Today is the birthday of Bette Midler (b. 1945). The Divine Miss M. was (and remains) way ahead of the curve on this post-modern retro show biz thing…and, in a subtle way, very influential. In fact (as I mention in No Applause) more than most of the so-called New Vaudevillians of the 70s and 80s she is a true New Vaudevillian, given that the biggest stars of vaudeville were all singing comedians.
I first knew her name in 1979, with her smash hit Janis Joplin–inspired movie musical The Rose. But in retrospect I learn that I’d known her work much longer than that. In 1972, she had a top 10 hit with a cover of the Andrew Sisters’ “Boogie Woogie Bugle Boy” (which they’d introduced in the Abbott and Costello film Buck Privates). The radio stations played Midler’s cover constantly, and because my mother was very much of that era (she was 15 when the original version came out), we were made very much aware of the tune (i.e., when the song came on, she turned up the volume and started dancing. I’m not saying it wasn’t mortifying).

▸ **To be done**
Please transcribe the Bette Midler passage word for word, between "I first knew" and "it wasn’t mortifying).", inclusive.

▸ **Given material**
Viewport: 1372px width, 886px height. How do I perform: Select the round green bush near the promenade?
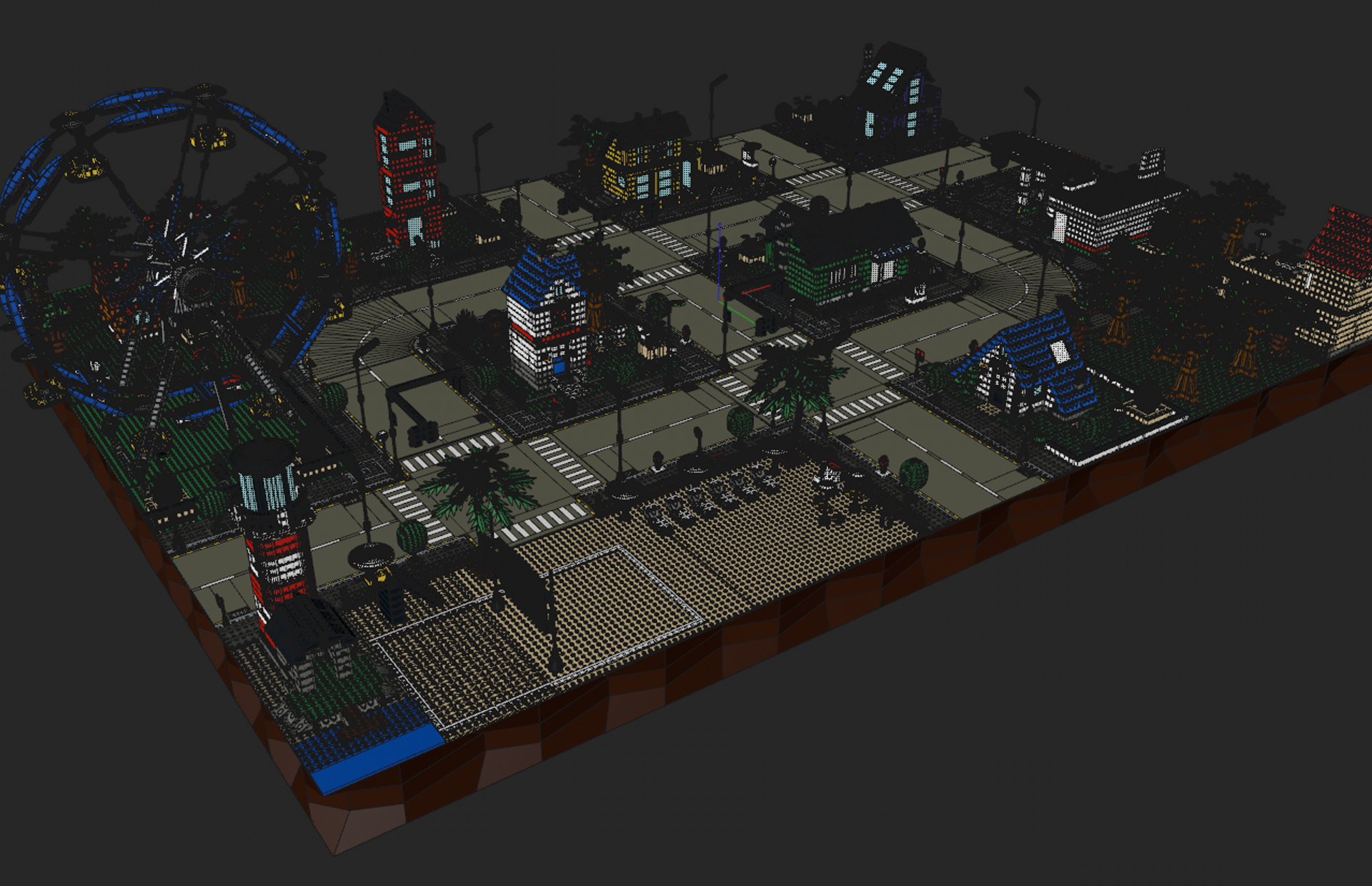(917, 476)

▸ **Exercise answer**
I first knew her name in 1979, with her smash hit Janis Joplin–inspired movie musical The Rose. But in retrospect I learn that I’d known her work much longer than that. In 1972, she had a top 10 hit with a cover of the Andrew Sisters’ “Boogie Woogie Bugle Boy” (which they’d introduced in the Abbott and Costello film Buck Privates). The radio stations played Midler’s cover constantly, and because my mother was very much of that era (she was 15 when the original version came out), we were made very much aware of the tune (i.e., when the song came on, she turned up the volume and started dancing. I’m not saying it wasn’t mortifying).